Exporters of cashew in the country have pleaded with the Ministry of Trade to rescind its decision to ban exportation of the product until 31st May, 2016.
The Executive Secretary of the Importers and Exporters Association of Ghana, Sampson Awingobit Asaaki, explained that investors had committed a lot of resources to the exportation of the product and the ban will result in a huge revenue loss.
“I want to treat this issue with all the contempt that it deserves, the reason being that I have some investors who have invested so much of their proceeds or funds to support Ghanaian cashew producers, and they were expecting that after the harvesting of cashew, they will come and buy it and embark on exports. You know Ghana is one of the countries that is facilitating it for Burkina Faso and Mali,” he responded in an interview with Citi FM.
The Ministry of Trade earlier imposed an embargo on the exportation of cashew in order to retain a sizeable quantity for domestic industries.
The main harvesting season falls between January and June but the ministry insists that there shall be no exports between March 31 and May 31.
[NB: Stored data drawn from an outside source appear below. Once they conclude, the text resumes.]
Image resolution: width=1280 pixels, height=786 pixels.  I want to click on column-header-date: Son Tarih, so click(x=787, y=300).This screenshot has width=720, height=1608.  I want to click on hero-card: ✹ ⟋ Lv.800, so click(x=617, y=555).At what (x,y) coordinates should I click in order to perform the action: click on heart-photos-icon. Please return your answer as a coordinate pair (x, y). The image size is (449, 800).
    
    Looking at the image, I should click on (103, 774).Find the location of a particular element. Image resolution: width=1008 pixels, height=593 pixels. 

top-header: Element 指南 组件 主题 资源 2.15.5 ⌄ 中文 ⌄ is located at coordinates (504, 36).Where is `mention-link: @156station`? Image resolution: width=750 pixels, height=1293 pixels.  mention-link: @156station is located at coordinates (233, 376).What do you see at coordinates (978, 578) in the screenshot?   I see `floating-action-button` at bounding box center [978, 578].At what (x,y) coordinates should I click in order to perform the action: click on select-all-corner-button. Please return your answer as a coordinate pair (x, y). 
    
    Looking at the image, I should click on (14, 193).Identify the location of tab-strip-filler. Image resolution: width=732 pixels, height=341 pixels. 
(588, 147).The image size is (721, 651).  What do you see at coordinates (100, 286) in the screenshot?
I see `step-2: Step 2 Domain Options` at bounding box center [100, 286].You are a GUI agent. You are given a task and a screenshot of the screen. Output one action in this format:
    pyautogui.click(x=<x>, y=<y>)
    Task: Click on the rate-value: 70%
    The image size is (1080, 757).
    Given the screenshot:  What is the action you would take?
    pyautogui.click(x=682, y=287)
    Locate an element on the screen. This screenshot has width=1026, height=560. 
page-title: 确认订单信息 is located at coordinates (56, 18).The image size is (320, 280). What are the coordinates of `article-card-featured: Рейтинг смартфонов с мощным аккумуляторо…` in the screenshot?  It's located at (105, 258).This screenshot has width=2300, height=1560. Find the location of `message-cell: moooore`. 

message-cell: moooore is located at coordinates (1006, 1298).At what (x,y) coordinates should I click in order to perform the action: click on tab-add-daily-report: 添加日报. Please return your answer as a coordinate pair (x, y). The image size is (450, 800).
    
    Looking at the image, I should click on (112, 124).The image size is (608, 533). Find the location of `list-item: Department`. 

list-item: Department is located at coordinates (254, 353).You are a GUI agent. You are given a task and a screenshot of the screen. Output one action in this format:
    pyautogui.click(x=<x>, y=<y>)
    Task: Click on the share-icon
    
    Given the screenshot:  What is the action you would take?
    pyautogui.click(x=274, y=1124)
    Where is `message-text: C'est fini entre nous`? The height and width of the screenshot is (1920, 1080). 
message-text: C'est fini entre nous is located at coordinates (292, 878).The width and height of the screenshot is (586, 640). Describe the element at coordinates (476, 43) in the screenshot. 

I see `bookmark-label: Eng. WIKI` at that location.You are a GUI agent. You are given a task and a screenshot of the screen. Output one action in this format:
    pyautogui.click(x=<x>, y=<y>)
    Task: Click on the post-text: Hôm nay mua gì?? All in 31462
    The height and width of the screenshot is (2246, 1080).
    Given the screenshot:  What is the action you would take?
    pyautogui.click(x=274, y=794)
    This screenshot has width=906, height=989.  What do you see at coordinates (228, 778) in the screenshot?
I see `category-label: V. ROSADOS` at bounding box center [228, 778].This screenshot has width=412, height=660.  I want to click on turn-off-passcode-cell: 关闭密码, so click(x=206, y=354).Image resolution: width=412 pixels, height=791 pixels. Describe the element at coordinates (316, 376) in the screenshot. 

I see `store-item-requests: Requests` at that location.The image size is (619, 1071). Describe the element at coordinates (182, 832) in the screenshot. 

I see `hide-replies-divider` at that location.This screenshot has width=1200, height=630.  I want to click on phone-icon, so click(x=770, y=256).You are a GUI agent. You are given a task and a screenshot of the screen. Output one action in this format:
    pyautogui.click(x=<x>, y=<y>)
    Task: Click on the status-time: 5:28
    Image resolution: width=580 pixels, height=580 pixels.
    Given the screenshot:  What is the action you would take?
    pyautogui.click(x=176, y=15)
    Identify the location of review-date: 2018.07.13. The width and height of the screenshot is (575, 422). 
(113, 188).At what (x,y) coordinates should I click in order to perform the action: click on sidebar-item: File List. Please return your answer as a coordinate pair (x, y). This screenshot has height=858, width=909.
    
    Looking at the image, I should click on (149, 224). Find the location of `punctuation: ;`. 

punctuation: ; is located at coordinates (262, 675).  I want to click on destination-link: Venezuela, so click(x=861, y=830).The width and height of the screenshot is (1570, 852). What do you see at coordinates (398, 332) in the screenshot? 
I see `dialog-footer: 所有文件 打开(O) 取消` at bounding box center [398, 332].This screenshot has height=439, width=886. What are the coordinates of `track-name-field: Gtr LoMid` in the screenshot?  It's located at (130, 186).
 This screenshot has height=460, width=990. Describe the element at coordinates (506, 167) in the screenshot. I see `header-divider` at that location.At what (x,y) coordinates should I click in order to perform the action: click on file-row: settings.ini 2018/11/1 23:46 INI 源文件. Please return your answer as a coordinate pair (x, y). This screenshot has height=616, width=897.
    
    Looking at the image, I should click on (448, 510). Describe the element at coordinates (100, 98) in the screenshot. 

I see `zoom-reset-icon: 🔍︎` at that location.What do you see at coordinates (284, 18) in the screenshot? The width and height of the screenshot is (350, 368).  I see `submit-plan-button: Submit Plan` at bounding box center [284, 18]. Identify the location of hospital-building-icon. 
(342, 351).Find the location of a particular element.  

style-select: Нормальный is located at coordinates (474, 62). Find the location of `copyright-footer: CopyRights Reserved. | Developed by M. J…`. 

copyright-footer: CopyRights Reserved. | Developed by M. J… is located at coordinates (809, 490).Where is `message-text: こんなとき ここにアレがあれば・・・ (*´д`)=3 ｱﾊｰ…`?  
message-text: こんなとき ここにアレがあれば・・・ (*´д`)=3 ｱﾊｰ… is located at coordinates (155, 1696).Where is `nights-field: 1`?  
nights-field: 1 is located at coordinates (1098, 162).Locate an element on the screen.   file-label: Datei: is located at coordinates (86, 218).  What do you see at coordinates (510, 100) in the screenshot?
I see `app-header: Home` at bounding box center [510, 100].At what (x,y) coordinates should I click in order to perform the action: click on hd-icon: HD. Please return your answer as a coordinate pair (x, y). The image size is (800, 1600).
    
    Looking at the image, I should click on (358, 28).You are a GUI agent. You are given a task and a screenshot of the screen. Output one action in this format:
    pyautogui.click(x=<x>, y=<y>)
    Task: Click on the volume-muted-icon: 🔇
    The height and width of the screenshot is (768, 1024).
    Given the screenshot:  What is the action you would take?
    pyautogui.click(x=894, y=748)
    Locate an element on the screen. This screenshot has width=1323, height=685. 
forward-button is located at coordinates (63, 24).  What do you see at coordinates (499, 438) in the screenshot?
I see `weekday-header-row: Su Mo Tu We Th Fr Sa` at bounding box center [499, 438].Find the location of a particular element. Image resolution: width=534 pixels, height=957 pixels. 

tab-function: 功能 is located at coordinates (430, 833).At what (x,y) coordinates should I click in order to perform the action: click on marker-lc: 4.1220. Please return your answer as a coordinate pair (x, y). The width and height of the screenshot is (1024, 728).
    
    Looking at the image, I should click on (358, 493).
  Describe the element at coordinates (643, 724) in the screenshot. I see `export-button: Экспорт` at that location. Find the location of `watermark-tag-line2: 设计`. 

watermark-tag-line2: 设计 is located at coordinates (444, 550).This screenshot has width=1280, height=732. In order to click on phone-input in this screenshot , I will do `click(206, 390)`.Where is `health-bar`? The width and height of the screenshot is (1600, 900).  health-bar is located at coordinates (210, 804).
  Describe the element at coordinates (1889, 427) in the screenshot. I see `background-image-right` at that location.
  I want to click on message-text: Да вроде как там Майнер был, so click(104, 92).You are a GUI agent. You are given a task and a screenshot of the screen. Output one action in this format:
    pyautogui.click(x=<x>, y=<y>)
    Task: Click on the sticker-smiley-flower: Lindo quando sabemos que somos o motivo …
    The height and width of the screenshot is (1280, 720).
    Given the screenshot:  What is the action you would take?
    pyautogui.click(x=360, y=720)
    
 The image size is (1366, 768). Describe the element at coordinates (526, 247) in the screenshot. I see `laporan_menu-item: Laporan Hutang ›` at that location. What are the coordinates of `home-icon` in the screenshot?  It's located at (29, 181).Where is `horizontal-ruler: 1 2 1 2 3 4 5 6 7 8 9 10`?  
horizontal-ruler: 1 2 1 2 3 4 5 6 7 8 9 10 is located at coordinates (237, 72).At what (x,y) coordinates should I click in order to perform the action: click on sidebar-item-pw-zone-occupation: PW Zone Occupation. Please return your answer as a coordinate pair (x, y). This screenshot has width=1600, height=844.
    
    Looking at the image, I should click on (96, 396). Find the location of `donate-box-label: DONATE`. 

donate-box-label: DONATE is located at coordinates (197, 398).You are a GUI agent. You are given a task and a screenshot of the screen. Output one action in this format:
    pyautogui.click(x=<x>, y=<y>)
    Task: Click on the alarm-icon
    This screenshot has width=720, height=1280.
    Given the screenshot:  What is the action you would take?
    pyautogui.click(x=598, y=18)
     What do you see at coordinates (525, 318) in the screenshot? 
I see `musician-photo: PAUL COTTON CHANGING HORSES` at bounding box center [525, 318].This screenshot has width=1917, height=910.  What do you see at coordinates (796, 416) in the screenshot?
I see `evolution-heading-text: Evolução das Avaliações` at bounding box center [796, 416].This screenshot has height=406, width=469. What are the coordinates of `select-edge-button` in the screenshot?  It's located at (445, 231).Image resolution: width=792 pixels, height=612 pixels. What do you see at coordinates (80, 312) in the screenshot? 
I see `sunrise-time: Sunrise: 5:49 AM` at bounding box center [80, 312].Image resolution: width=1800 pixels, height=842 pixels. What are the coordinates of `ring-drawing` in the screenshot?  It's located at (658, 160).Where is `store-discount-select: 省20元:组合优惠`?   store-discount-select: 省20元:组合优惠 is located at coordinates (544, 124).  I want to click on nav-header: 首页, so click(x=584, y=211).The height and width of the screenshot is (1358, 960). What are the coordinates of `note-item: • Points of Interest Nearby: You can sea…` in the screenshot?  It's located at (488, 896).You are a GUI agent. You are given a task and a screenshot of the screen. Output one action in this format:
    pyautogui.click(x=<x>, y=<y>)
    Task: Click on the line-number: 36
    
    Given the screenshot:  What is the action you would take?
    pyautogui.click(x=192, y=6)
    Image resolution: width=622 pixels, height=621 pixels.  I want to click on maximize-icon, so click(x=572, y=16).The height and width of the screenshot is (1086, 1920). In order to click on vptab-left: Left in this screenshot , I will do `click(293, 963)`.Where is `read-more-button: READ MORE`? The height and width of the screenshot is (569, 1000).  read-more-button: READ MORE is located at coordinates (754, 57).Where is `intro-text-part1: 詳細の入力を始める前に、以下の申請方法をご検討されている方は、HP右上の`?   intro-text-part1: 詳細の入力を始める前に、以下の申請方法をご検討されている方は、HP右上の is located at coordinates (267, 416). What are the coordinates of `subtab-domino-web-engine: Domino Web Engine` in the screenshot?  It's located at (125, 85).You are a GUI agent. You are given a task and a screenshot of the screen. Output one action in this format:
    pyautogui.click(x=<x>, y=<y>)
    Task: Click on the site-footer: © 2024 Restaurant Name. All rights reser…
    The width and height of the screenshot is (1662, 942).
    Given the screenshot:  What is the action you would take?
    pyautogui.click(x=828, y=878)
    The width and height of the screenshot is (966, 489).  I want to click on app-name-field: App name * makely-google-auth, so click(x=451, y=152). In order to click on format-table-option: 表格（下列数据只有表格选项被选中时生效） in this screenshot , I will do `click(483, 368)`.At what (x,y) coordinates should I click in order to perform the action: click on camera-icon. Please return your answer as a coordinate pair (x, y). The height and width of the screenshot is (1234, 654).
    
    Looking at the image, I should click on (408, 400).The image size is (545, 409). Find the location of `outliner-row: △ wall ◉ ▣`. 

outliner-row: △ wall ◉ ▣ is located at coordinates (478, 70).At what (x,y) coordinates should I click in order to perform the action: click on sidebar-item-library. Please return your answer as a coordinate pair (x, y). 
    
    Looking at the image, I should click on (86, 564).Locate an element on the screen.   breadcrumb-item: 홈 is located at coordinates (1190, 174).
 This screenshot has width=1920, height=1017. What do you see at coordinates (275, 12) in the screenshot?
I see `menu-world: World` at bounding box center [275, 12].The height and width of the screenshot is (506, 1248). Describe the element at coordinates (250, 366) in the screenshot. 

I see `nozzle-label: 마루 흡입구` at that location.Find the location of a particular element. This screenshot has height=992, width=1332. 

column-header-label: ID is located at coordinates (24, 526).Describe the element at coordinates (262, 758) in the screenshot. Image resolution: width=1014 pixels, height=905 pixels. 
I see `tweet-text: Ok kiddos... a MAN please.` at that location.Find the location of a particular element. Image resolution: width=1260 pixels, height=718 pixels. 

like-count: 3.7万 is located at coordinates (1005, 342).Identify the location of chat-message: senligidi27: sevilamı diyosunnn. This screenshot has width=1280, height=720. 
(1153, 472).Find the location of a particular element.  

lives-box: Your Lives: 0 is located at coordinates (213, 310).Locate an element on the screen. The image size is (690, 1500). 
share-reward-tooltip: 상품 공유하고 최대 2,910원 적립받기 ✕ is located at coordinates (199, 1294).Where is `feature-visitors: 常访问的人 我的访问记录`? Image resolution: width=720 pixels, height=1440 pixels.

“Any raw cashew nuts that are brought to the ports or borders of Ghana for export between March 31 and May 31 shall be confiscated to the state,” the statement signed by the sector minister, Mr Ekow Spio-Gabrah, indicated.
The directive is aimed at protecting local industries who struggle to acquire cashew and resort to importing a large quantity of the nut, a situation which, in 2015, led to the shutdown of nine cashew processing plants out of a total of 13 in the country.
According to the ministry, there was a decline in the quantity of processed cashew from 4,250 tonnes to 2,500 tonnes in 2015, even though processed cashew attracts higher revenue after exports.
“This implies that the industry is operating at just five per cent of its installed processing capacity of 65,890 tonnes,” the release from the ministry further stated.